Single Review: SIA – Chandelier

Released: 17th March 2014
Label: RCA Records

Sia ChandalierAustralian-born singer-songwriter SIA is back on the front line of mainstream music with her first solo single in four years. SIA’s last solo material, We Are Born, never made it to the UK top 40. Since hibernating from her solo career in 2010, the popster has subsequently embraced chart-topping victories with global stars. Having written and featured on massive hits Diamonds with Rihanna and Flo Rida’s Wild Ones, SIA hasn’t exactly hidden from success.

With mixed reviews from fans, this new release has solicited grumbles about a distinct change in musical direction. What should be noted is the longevity of a mainstream artist’s career and those who reinvent themselves tend to stay in the spotlight. With five albums already under her belt, Chandelier, the first single from her latest album, sets the tone for an upbeat crowd-pleasing track list.
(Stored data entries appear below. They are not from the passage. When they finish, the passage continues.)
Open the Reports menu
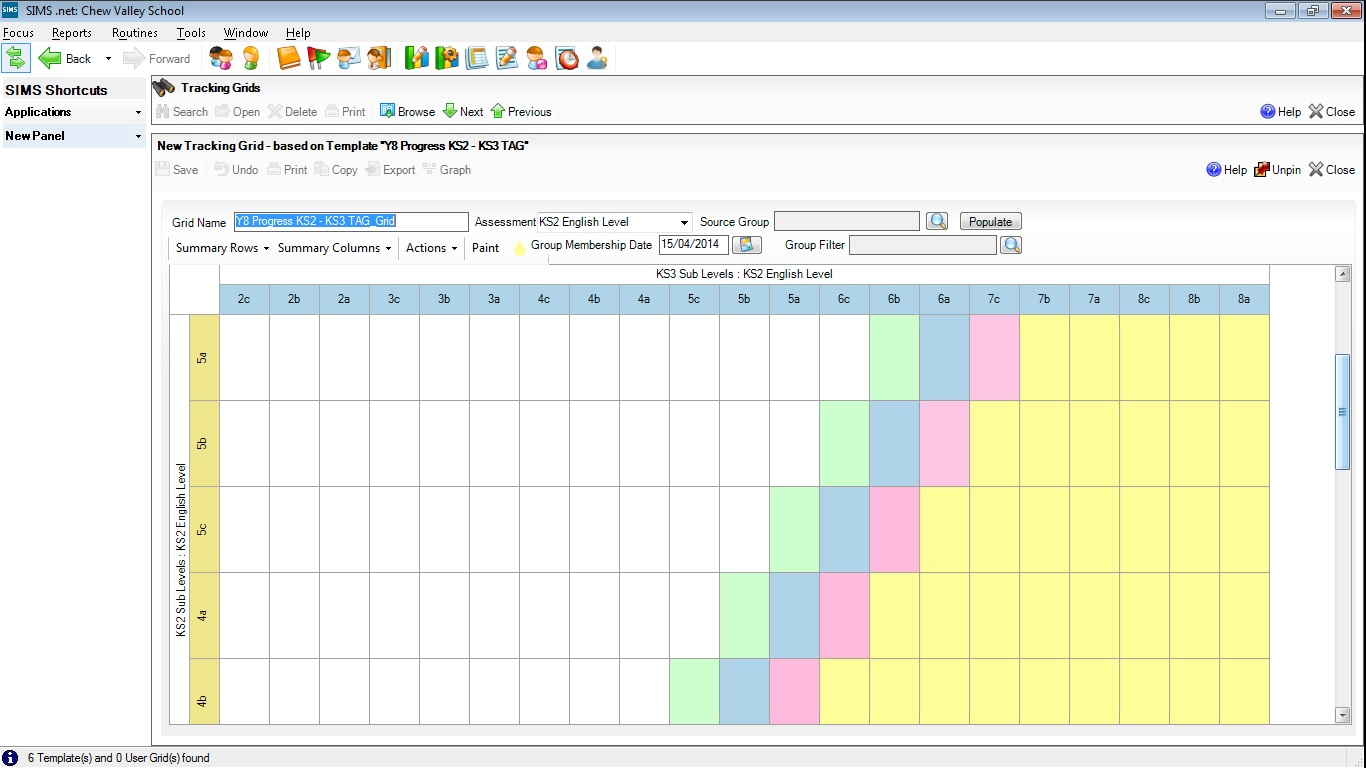1366x768 pixels. (x=72, y=33)
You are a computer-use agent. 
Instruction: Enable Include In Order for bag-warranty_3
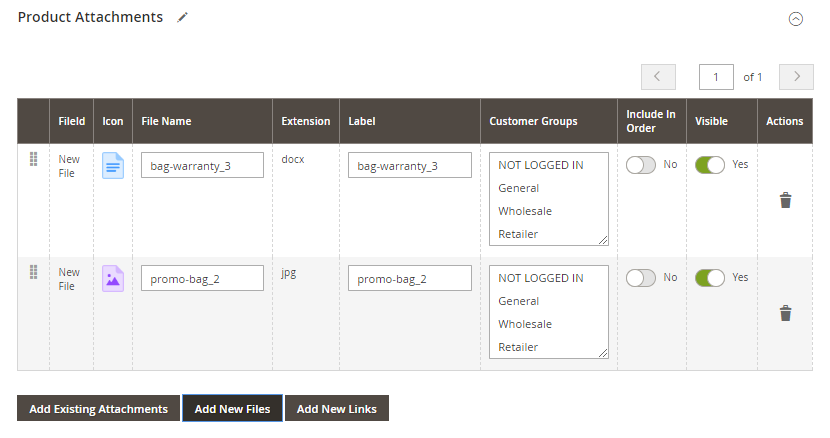pos(640,165)
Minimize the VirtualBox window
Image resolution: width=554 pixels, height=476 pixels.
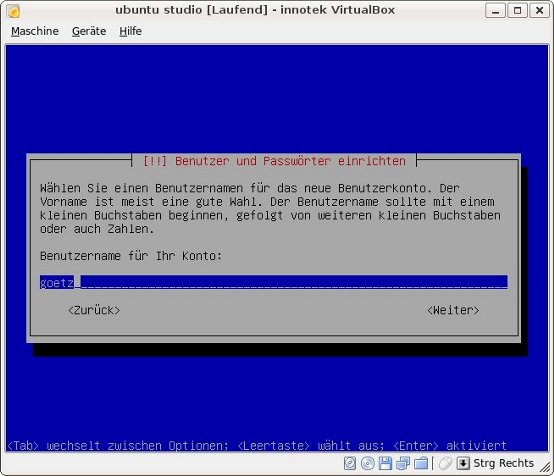coord(496,11)
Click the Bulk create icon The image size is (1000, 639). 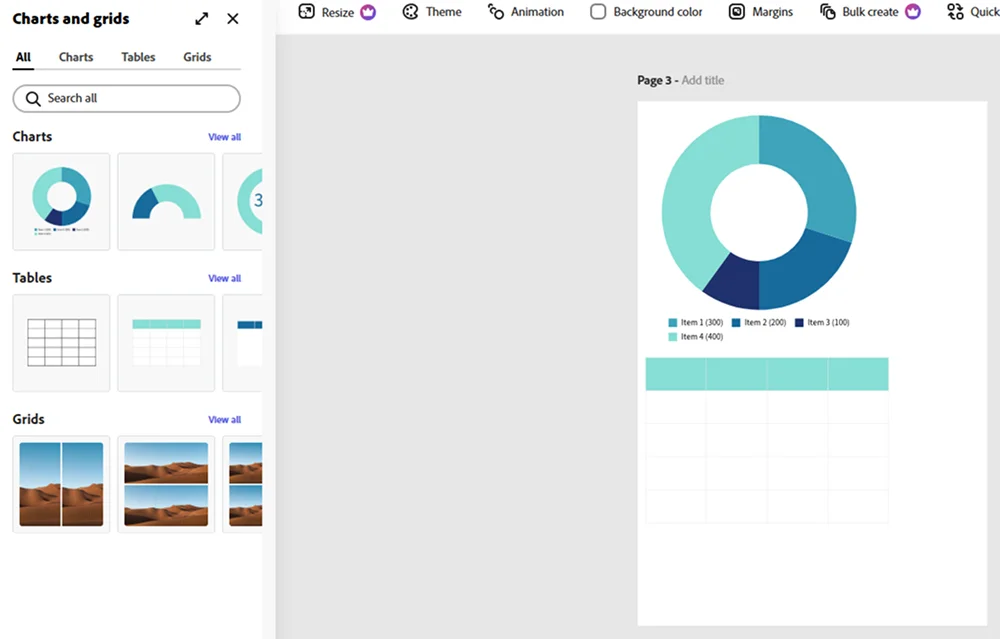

Chandelier certainly is reminiscent of the catchy hooks and yearning vocals of Titanium and was co-written with her producer, Jesse Shatkin. The lyrics are limited in scope, unimaginative at times and the song crescendos with the customary epic high in the chorus to attract vanilla club-goers. Claiming to have written the song for herself ‘by accident’, SIA has told fans she was considering giving the song to Beyonce or Katy Perry. The song uses its big beats to offset her uniquely intense voice and captures the essence of the raw jamming session in which it was written.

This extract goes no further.